Before she could get up, Campbell was out of his seat and heading for the hallway. “Stay here.”

“I need to key the alarm.”

“Fine, but stay here until I see who it is.”

The heavy, hammering beats of her heart kicked up a notch at the idea he might be facing an unexpected visitor on the other side of the door. A door framed in decorative glass that would give someone bent on doing harm an easy shot. Unwilling to allow him to face a possible threat alone, she followed him down the hall.

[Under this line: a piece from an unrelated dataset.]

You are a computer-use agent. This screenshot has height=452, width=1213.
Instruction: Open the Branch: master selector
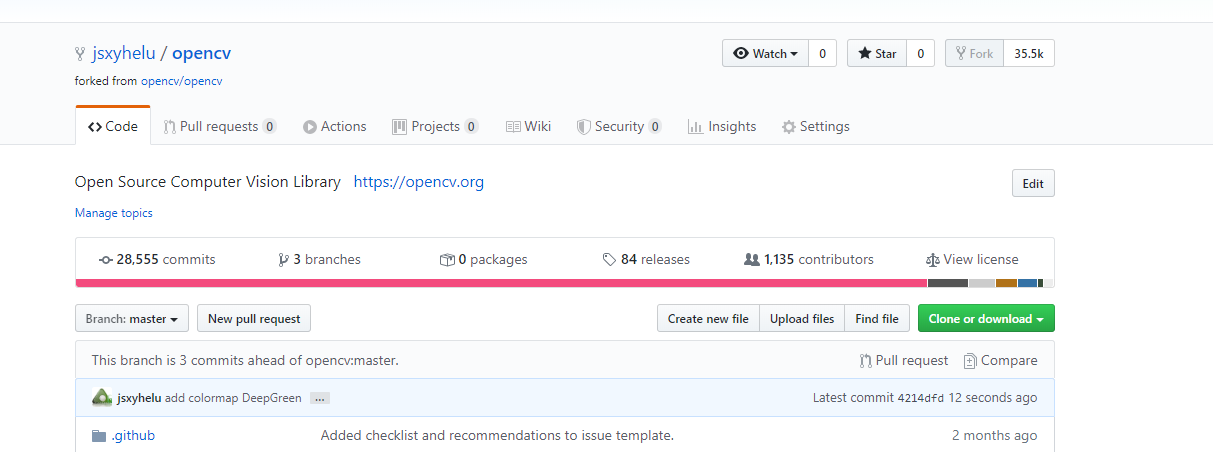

“Are you physically incapable of taking direction?” She didn’t miss the anger that boiled underneath his words before his hand flung out and pulled her behind him.

His actions were so immediate—and so protective—a strange sense of wonder filled her at his touch.

“I didn’t hire you to be my damn bodyguard.”

“Consider it an extra service. On the house.” His hand tightened and she drew in a hard breath as his long fingers connected with her waist.

“Who is it?”

“Campbell. It’s Kensington.”

“Just a sec.” Campbell sighed hard before he turned around. “She can’t use the phone?”

“She must have found something if she’s here.”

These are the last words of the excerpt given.